My mind kept leaving the van to go back to where I'd routinely seen those faces. The distance between us didn't seem to matter. The idea of outrunning them seemed remote. The country wasn't wide enough and they were only a thought away. There had to be another way to put my memories to rest and allow me to get on with my life.

Carl's thoughts converged with mine as he lay with me.
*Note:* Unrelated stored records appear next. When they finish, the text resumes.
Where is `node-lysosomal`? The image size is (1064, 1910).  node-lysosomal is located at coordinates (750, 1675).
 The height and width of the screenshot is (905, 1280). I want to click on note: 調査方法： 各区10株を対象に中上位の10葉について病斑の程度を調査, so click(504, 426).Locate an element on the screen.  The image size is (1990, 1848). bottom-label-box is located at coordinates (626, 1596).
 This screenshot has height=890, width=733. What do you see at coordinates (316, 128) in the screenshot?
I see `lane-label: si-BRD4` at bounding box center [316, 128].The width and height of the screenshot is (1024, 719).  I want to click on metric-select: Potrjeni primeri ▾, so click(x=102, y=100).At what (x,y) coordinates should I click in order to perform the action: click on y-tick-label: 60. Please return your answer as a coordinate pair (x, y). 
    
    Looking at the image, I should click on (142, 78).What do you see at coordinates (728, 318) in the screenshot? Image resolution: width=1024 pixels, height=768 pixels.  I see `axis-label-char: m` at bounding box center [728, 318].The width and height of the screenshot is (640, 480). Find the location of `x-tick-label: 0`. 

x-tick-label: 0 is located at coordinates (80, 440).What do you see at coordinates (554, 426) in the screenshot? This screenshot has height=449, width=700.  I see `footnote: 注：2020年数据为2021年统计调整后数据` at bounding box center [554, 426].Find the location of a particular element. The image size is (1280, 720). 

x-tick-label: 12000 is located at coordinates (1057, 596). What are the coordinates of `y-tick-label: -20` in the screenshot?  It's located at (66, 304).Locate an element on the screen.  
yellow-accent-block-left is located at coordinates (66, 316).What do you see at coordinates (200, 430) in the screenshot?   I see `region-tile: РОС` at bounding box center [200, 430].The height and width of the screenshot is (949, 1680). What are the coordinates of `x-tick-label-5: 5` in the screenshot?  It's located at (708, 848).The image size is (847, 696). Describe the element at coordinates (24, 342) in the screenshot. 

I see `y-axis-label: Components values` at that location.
"I've got to report to Augusta, Georgia, in a little over three weeks. We'll go home to my place in Alabama. You'll meet my family and we'll enjoy being together, but once I report, it'll be two or three months before I'm able to make arrangements to have you with me in Augusta. That would be off-base housing, or we can just live at my parents and I'll have one or two weekends a month when I can come home to be with you."

"We'll be spending a lot of time apart," I observed.

"I'm in the Army, Billie Joe. Once I've completed my obligation to them I'll be back home with you. Until I get established at my new base, I won't get much say in the matter and probably only a few days off."

"You know what I need to do?" I asked.

"You mean besides being with me like we've been planning for so long?"

"I can do something if I go back and tell people what's happening on their streets. I don't know I can stop thinking about it, Carl. If I don't do something I don't know if I can live with myself."

"If you think you can do some good by going back there for a few weeks, then this is the time you need to get it done. Don't expect me to go along with you living on the street again. No way! No how! Billie Joe Walker. That ain't going to happen. I'll go along with only so much."

"Junior. I'm Junior, my father is Billie Joe Walker," I corrected, feeling suddenly whole.

"Oh, hush. You know what I'm saying. Go see if there's some way you can help those kids. But you can't stay on the street, and you've got to get it done in short order. I want you with me. Is that clear? I'm more than meeting you half way here."

"Yes, sir," I said. "I'll do anything you say."

"Yeah, right, I wasn't born yesterday. Do what you need to do but when I get settled, you come home."

I leaned to kiss him and wrap my arms around him.

"That's why I love you," I whispered in his ear. "You're the best."

"Why, because I'm a pushover when it comes to you?"

"No, because you care, Carl; I love you because you care. Your heart is the size of Alabama."

"I'm just getting ahead of the curve. I know you're going back there. I may as well get used to the idea. Don't think it makes me happy, but someone needs to speak for those kids and as far as I can see you're the one that knows what to say. Go out there and find someone in charge and tell him to get off his ass and get 'er done."

"That's what I'll say," I said, laughing at his diplomatic style.

It was a solution I hesitated to let cross my mind, until it crossed Carl's, and he had a timetable and a game plan that hadn't occurred to me. It wasn't going to keep us apart for any longer than the Army was going to separate us, while he settled in at his new base. In this way I had a project to keep me occupied, until Carl was able to get us a place off base.

The plan eased my conscience. I didn't want to leave Carl, but the guilt I felt over leaving the boys on the street behind, after they protected me, was growing. Living happily ever after with them still out there no longer seemed possible.

After twenty-four hours on planes and a day-and-a-half of driving, Carl was ready for a break. We settled in for the night and my appreciation for him expanded in more ways than one. There was so much for me to be thankful for.